L’operazione Tfr in busta paga, lanciata dal Governo con la legge di stabilità 2015, s’avvicina pericolosamente alla “zona Cesarini”. Entro gennaio, stando al dettato della legge, si sarebbe dovuto varare un decreto del presidente del consiglio dei ministri (Dpcm) per definire le modalità di adesione da parte dei lavoratori dipendenti del settore privato nonché i criteri di funzionamento del Fondo di garanzia di ultima istanza dello Stato presso l’Inps di 100 milioni iniziali per le imprese con meno di 50 dipendenti.

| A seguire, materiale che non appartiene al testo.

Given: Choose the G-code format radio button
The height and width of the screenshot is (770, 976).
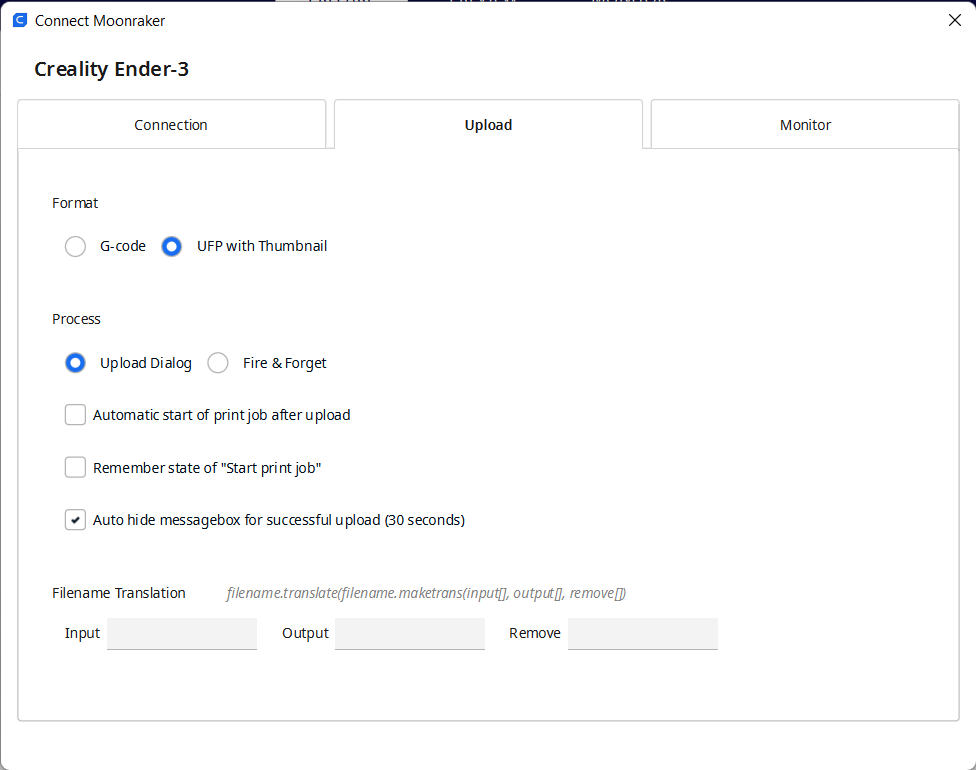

Solo che il Dpcm risulta ancora in fase di elaborazione, sia pure molto avanzata, da parte dei tecnici di palazzo Chigi, dell’Economia e del ministero del Lavoro. Il testo dovrebbe essere quasi pronto, insomma, ma dovrà poi passare al vaglio del Consiglio di Stato prima della pubblicazione in Gazzetta.

I tempi sono dunque molto stretti se si tiene conto che l’operazione sperimentale per il prossimo triennio dovrebbe scattare, per chi decidesse appunto di optare per il Tfr in busta, dal prossimo 1° marzo per concludersi il 30 giugno 2018. La scelta, come si ricorderà, riguarda la destinazione di tutta la quota di liquidazione in maturazione dal prossimo mese e una volta fatta è irreversibile fino al termine del periodo della sperimentazione.

Un eventuale ritardo sull’attuazione di questo provvedimento, nato tra le contestazioni del sistema della previdenza integrativa e la fredda accoglienza del mondo delle imprese, rischia di tradursi in nuovi oneri soprattutto per i datori di lavoro. Chi di loro volesse accedere ai finanziamenti bancari previsti (si deve definire anche un successivo accordo-quadro con l’Abi) deve infatti «tempestivamente richiedere all’Inps la certificazione del Tfr maturato in relazione ai montanti contributivi dichiarati da ciascun lavoratore». E solo dopo aver ottenuto questo certificato potrà rivolgersi allo sportello bancario.

Passaggi che richiedono tempo, dunque. Per non parlare delle scelte dei dipendenti. Dopo le polemiche di novembre-dicembre, concentrate sul prelievo fiscale ordinario che s’applicherà al Tfr in busta paga, dell’operazione non s’è più parlato. E non sembra alle viste una campagna informativa per aiutare i lavoratori a decidere a meno di un mese dal previsto avvio del trasferimento monetario.

L’Ufficio parlamentare di bilancio, organo indipendente di valutazione attivato ai sensi del nuovo fiscal compact, aveva definito di «difficile valutazione» l’iniziativa Tfr in busta e nel suo report di novembre aveva stimato un’adesione di almeno il 34% dei lavoratori interessati, vale a dire 4,1 miliardi di flusso su uno stock di 14,5 miliardi che avrebbe potuto garantire 2,7 miliardi di maggiori consumi.